Monthly Brandtech Blend – June-July 2021Home Blends & Trends 23 July 2021
What happened recently in the Brandtech ecosystem? If you need to get back on track with the latest news shaping the data marketing industry, you’re in the right place!
Google is delaying the blocking of third-party cookies on Chrome until 2023 while Amazon blocks the web giant’s FLoC tracking feature; Apple’s App Tracking Transparency could mean opportunities for advertisers; tech giants are focusing on the healthtech industry; and Spotify is trying hard to remain the audio leader in tech.
Google delays third-party cookie blocking on Chrome until 2023
Initially announced for early 2022, Google has postponed the end of third-party cookies on Chrome until mid-2023. The giant has confirmed that its Privacy Sandbox is an improvement, but needs more time to ensure that it works properly. Lack of time isn’t the only reason for the delay: major players like WordPress or Amazon are refusing to support Google’s solution though Google needs their collaboration on areas like performance measurement and ad targeting – not to mention interventions by authorities such as the European Commission or the CMA in the UK.
From an ad tech industry perspective – and considering that solutions to date have been no match for cookies – this delay is good news, allowing more time to develop more efficient solutions and letting publishers adapt to them.
Read more in The Verge and Digiday.
Amazon is blocking Google’s FLoC… and it’s not without consequences
Amazon seems to be determined not to be stepped on by Google’s rather controversial cookieless tracking and targeting method, FLoC (Federated Learning of Cohorts), part of its Privacy Sandbox. Amazon is preventing Google from gathering data on user journeys and product search patterns on its vast marketplace.
Although Google claims that FLoC is intended to protect user privacy , Amazon first wants to protect its intellectual property: its data. Because Amazon’s data is so extensive, it is extremely valuable – especially to Google as it tests and improves FLoC. The blocking also gives Amazon a competitive advantage, as it plans to launch an identifier for tracking and measuring ads via its demand-side platform ( DSP).
Read more in Digiday.
Will Apple’s App Tracking Transparency unveil new opportunities for online advertising?
How has Apple’s ATT been received since its implementation on April 26? Advertisers have seen the first effects of this new feature and have formed opinions on the impact it will have on the advertising market. While the figures differ depending on research firms, the conclusion is clear: the acceptance rate is falling, strongly impacting targeting on iOS devices and thereby the advertising revenues. This is just the latest problem for the industry, where mobile is particularly affected. But this upheaval will require advertisers to rethink the way they advertise, opening the door to new opportunities just waiting to be exploited.
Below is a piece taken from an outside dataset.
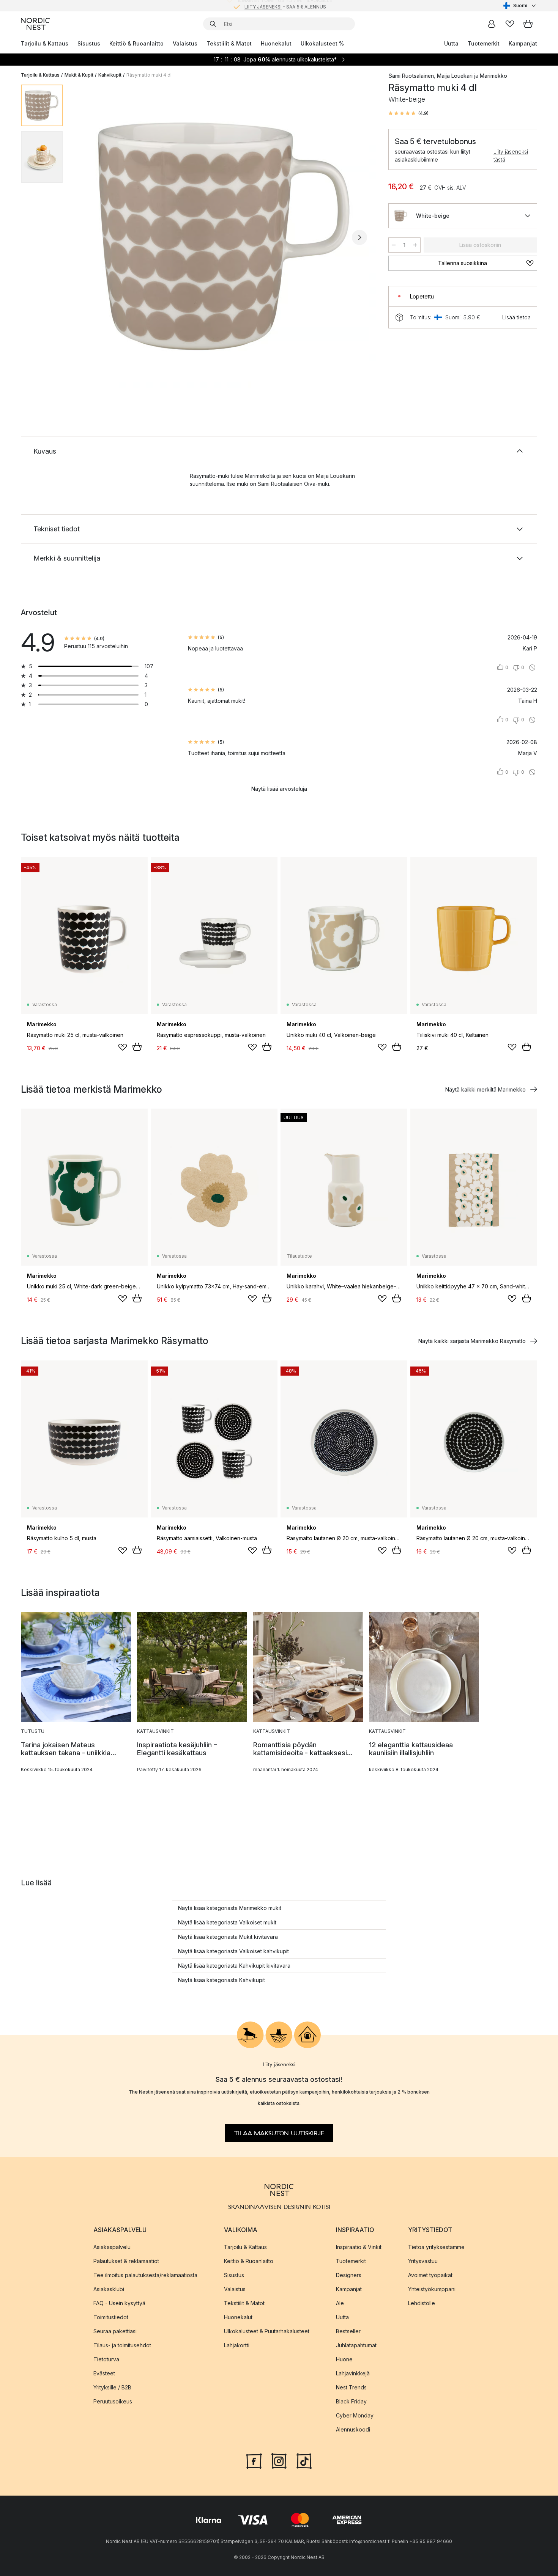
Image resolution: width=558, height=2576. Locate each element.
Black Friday (351, 2401)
Read more in The Drum and Digiday.
Healthcare: a new major focus for tech giants?
Apple recently announced that it wants to launch Apple Doctors, a healthcare service. This is an important announcement, and a major shift from Apple’s main activity sector. The company first wanted to make Apple clinics available to its employees, local to office campuses. The clinics would use applications and products created by Apple engineers – in other words, Apple seemed to be betting on itself to develop this new project. Unfortunately, the project hasn’t seemed to take off with employees. One thing to remember is that the American giant is not the first to enter the health sector, as Amazon already offers health programs for its employees. Could healthcare be the new golden goose of tech giants?
Read more in Fast Company.
Clubhouse takes another hit with the arrival of Greenroom, Spotify’s new audio platform
The success of the Clubhouse app had amplified tech giants’ infatuation with the audio sector. Shortly after Clubhouse’s arrival on the scene, Twitter launched Space and Facebook launched Live Audio Rooms, a feature dedicated to podcasts.
Now it’s Spotify’s turn. Its new platform, Greenroom, offers online discussions and has quickly distinguished itself from the competition by its ability to record discussions and turn them into podcasts, which will then be available on Spotify. A wise choice on the part of the Swedish group, which should be able to leverage its leading position in the audio sector.